Examination of an amphibian metamorphosis assay under an individual-separated exposure system using Silurana tropicalis tadpoles
Highlights
► We developed an amphibian metamorphosis assay with a light burden on testers. ► The protocol is based on an individual-separated exposure system. ► This system served to reduce variability in tadpole growth and development. ► Using this system, thyroxine and propylthiouracil were successfully tested. ► Our results agree with historical data, showing the validity of our assay protocol.
Introduction
Amphibian metamorphosis, which is induced and regulated by thyroid hormones, accompanies drastic transformations in essentially every organ and tissue. Particularly in anurans, the process of morphological alteration caused by metamorphosis (tadpole-to-frog transformation) can be easily monitored by visual inspection. In addition, postembryonic development has been thoroughly studied as a biological model to elucidate thyroid functions (Shi, 2000). By exploiting these advantages, an in vivo assay to detect chemicals disrupting thyroid functions has been designed using Xenopus laevis, a worldwide experimental anuran species (Kloas, 2002, Kloas et al., 2003, OECD, 2004, Opitz et al., 2005). The experimental protocol of this assay has been standardized by OECD (2009). Meanwhile, similar metamorphosis assays have also been successfully developed using other anuran species, such as Silurana tropicalis (formerly called Xenopus tropicalis) (Mitsui et al., 2006) and Rana rugosa, an endemic species in Japan (Oka et al., 2009). In particular, S. tropicalis, which is phylogenetically related to X. laevis, has attracted attention as a new model species, due to its experimental superiority over X. laevis: a shorter life cycle and a diploid genome that increase the practicability of use for multi-generational tests and genetic analyses (Song et al., 2003, Fort et al., 2004a, Fort et al., 2004b, Kashiwagi et al., 2010).

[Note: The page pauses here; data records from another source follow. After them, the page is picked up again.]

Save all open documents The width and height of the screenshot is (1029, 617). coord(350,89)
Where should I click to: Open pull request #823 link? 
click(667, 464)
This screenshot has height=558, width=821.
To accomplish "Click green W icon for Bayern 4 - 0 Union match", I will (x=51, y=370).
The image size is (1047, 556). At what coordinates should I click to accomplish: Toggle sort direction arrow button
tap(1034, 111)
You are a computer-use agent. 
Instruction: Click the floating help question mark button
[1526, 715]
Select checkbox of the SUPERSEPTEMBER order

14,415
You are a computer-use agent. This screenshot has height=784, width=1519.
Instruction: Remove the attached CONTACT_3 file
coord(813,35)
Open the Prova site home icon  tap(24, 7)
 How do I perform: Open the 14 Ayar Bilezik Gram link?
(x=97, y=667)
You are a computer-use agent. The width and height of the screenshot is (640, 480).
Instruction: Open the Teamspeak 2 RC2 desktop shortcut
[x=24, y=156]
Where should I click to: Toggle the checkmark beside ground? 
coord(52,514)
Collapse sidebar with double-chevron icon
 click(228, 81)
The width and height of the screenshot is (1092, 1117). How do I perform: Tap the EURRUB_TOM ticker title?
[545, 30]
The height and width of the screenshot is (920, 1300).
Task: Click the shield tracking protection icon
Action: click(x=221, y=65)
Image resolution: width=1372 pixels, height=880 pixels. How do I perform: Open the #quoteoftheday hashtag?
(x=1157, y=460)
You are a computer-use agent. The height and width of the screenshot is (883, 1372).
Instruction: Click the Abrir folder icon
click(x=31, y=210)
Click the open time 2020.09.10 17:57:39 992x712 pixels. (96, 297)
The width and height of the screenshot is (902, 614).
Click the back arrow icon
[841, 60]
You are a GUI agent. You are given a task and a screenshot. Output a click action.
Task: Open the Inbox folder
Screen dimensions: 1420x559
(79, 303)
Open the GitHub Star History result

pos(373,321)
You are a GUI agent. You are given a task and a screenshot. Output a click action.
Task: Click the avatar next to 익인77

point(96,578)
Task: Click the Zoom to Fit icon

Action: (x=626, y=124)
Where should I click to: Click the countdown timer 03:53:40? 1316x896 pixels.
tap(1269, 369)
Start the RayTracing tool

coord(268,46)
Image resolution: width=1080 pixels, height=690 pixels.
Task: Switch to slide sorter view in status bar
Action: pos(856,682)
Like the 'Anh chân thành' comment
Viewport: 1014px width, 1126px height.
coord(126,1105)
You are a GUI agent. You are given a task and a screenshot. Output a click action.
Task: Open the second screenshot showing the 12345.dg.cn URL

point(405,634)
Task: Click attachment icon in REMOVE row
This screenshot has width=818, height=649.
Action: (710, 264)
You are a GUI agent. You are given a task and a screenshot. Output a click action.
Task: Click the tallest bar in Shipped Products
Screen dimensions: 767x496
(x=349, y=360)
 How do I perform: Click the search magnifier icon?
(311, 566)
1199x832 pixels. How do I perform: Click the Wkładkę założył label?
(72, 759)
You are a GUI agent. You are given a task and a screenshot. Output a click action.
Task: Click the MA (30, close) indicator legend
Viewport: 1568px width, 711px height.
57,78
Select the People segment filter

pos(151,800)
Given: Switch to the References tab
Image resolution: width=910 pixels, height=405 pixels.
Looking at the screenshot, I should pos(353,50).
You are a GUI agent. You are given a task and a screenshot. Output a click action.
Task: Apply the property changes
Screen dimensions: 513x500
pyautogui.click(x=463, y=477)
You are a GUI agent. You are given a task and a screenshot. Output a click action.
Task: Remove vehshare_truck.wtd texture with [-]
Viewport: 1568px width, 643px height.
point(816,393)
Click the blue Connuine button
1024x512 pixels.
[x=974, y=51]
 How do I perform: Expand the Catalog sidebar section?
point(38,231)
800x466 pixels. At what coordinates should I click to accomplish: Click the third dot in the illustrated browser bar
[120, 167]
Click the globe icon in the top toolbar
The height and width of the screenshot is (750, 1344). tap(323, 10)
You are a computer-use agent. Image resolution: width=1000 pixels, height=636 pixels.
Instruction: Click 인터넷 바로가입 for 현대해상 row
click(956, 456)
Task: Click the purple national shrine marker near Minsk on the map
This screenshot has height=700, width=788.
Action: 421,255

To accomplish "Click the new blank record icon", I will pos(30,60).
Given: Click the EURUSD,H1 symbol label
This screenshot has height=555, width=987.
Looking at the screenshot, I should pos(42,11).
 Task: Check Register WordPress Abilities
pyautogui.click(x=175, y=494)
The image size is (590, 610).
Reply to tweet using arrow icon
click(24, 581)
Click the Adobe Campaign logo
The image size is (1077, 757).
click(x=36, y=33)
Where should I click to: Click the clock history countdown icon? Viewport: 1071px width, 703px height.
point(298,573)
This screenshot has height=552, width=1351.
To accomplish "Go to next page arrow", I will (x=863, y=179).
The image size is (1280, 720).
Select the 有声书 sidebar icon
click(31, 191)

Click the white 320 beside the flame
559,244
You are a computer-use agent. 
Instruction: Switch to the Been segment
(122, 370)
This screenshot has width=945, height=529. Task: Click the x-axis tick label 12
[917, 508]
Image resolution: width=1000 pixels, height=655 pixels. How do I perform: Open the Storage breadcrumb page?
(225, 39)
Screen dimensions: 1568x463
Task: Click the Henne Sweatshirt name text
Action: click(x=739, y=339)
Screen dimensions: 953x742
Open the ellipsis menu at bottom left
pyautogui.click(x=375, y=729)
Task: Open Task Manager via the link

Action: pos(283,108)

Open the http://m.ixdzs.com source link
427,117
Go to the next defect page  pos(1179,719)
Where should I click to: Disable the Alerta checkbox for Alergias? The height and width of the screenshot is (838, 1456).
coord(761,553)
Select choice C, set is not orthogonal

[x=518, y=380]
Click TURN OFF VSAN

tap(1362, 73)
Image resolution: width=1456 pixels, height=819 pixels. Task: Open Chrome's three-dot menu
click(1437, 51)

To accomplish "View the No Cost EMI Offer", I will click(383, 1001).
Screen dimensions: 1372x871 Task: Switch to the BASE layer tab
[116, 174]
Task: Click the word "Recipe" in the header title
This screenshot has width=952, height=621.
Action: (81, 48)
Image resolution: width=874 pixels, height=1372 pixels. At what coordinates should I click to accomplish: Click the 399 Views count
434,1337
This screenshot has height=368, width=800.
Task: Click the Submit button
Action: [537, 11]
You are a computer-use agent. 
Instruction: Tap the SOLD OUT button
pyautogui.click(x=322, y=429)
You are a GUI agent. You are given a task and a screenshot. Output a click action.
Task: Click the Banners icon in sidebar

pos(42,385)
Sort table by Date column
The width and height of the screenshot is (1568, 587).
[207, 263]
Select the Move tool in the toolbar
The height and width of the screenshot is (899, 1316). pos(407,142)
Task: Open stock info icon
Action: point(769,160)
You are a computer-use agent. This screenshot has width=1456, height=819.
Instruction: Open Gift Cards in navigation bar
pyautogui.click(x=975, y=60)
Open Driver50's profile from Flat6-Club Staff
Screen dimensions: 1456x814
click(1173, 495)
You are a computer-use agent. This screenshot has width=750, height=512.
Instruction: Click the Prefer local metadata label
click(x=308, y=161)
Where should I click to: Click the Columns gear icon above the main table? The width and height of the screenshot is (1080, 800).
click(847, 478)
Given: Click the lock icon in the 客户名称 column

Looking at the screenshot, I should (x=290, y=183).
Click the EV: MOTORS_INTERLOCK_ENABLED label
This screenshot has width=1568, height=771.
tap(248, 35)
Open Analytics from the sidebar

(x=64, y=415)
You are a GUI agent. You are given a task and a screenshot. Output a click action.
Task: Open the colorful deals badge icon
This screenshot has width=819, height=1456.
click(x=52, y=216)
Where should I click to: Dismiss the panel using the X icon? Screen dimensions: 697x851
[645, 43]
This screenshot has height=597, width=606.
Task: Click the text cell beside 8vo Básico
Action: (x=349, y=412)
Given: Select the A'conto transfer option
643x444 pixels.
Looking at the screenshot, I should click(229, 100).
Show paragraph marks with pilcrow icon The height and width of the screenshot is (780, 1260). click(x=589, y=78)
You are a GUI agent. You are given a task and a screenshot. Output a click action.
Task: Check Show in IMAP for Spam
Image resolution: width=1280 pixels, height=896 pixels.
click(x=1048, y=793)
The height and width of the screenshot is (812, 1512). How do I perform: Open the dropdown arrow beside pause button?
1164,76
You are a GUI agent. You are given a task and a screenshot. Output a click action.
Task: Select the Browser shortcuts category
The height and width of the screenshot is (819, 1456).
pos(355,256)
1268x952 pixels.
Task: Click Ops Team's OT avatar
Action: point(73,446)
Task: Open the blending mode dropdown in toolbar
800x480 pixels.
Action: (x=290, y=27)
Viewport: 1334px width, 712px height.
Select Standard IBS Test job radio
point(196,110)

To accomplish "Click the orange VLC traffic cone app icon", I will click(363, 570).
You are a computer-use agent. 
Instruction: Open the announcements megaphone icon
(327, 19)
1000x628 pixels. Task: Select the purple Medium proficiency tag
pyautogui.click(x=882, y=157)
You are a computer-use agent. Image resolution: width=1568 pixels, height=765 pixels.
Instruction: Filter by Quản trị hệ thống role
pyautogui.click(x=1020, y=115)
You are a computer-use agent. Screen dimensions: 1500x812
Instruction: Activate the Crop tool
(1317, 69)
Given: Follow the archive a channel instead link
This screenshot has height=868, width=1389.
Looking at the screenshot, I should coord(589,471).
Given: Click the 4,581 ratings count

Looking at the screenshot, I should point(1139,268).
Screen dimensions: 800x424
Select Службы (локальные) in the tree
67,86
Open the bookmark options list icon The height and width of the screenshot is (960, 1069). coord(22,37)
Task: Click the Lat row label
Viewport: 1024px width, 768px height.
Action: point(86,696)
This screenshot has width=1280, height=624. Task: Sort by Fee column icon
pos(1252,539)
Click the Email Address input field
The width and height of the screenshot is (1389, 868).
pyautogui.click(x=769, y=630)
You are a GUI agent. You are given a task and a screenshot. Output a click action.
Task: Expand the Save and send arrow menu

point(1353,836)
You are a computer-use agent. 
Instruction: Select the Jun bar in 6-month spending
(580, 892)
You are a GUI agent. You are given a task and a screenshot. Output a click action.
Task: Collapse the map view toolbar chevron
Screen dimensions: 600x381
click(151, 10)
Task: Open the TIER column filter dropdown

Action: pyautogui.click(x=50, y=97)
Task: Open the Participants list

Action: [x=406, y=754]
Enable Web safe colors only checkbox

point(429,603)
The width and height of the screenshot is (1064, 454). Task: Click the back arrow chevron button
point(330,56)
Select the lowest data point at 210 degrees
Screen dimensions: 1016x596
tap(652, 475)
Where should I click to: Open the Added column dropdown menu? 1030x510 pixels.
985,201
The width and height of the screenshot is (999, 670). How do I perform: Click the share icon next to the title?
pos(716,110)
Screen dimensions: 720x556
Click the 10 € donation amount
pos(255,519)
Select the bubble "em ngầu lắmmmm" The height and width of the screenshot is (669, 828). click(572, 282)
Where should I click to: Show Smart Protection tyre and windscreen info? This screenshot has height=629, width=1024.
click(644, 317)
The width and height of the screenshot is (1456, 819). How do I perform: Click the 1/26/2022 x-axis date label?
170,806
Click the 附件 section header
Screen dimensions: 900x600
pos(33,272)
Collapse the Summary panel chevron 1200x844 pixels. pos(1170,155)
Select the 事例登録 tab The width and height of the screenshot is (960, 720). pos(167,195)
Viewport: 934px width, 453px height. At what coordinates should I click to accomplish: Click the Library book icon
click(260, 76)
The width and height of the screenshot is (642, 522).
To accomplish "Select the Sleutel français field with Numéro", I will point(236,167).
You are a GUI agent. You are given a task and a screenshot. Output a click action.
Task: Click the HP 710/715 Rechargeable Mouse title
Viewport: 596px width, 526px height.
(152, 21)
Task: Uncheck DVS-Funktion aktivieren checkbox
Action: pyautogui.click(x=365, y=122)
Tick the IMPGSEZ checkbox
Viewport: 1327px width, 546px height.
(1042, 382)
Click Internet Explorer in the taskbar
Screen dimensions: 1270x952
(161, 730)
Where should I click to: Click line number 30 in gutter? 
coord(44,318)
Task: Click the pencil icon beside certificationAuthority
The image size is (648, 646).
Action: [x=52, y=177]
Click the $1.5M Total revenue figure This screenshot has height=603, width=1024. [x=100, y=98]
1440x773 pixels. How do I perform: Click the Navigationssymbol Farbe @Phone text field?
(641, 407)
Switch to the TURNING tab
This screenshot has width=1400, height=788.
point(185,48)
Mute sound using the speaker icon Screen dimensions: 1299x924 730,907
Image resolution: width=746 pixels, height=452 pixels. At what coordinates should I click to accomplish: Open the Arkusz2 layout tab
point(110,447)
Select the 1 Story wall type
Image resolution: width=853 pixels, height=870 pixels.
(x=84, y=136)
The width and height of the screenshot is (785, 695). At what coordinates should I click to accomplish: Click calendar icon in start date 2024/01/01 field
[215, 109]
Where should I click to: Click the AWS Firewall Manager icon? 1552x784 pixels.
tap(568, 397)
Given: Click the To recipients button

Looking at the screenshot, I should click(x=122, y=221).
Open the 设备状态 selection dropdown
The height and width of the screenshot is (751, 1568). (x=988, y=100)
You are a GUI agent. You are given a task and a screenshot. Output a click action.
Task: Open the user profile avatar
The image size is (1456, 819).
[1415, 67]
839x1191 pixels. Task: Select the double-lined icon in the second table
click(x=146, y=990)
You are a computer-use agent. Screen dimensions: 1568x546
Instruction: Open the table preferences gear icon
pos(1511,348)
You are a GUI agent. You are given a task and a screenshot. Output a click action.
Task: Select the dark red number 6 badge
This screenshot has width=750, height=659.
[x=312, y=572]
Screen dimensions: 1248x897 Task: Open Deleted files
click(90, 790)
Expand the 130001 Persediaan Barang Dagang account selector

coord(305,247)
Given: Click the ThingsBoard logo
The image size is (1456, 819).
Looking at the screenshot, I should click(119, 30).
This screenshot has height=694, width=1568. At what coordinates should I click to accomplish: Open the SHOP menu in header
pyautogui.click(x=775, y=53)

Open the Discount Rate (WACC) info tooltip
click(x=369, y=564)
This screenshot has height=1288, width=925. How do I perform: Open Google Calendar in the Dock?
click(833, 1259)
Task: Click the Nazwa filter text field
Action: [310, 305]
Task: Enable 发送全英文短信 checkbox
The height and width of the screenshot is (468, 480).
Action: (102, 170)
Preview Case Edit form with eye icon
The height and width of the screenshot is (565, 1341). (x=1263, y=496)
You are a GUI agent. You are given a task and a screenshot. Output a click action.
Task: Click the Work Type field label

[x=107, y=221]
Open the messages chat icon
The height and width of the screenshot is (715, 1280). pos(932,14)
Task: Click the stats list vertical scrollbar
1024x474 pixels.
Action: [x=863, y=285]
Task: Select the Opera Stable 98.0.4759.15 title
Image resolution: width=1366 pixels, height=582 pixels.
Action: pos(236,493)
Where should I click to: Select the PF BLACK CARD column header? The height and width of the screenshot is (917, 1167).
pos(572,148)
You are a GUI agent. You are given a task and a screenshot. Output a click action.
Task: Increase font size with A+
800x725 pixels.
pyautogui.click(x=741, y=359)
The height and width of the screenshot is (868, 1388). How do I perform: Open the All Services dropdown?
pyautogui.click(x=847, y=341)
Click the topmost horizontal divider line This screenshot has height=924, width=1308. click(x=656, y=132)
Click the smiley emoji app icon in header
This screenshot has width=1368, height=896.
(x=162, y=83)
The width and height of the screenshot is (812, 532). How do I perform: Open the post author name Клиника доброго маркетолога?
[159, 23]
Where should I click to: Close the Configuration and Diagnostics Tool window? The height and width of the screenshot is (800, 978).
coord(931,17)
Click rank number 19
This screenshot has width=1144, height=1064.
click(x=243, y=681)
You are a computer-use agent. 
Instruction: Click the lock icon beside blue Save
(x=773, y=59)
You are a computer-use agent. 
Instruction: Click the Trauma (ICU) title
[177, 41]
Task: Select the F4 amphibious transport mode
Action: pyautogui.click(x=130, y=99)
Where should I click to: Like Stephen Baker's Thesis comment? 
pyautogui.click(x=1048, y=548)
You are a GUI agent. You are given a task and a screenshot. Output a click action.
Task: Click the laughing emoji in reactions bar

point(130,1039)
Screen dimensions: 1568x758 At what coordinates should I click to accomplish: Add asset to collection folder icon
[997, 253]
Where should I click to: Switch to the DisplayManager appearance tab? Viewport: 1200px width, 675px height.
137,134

However, traditional assays have practical difficulties when conducted by one or two individual researchers due to the large number of tadpoles required for the examination of morphological endpoints. As demonstrated by historical studies (Kloas et al., 2003, Opitz et al., 2005, Mitsui et al., 2006, Oka et al., 2009), tadpoles, even within a control, tend to develop enhancing individual differences in growth and development during exposure periods. This tendency would become more conspicuous under individual-grouped exposure systems where 20–30 tadpoles are held together in a single test tank, because the tadpoles can easily interfere with each other during feeding. An evaluation of results yielded using amphibian metamorphosis assays is based largely on statistical comparisons of morphological data concerning tadpole development. Accordingly, such large within-group variability necessitates the use of a large number of tadpoles for control and chemical treatment groups. In addition, when including replication, the number of tadpoles increases two- to four-fold. Therefore, an exposure system to exclude interactions among tadpoles can serve to minimize interindividual variability of morphological data and thereby allow the number of tadpoles to be reduced. The simplest design fit for this purpose is an individual-separated exposure system in which each tadpole is held in a single test vessel. This system also enables individual identification without marking of the tadpoles, which is technically difficult (Rice et al., 1998). However, in the individual-separated exposure system, which requires as many test vessels as the total number of test tadpoles, the test vessel must be reduced in size due to the limited volume of the temperature-constant chamber. This exposure system inevitably reduces the amount of swimming space available for each tadpole. For certain anuran species, it has been suggested that tadpole development can be accelerated by gradually reducing aqueous space that may stimulate the release of thyrotropin, a thyroid-stimulating hormone (Denver, 1998, Denver et al., 1998). The anuran metamorphosis assay under the individual-separated exposure system may therefore not truly detect thyroid-disrupting chemicals, unless sufficient volume of test solution is provided for each tadpole during the test.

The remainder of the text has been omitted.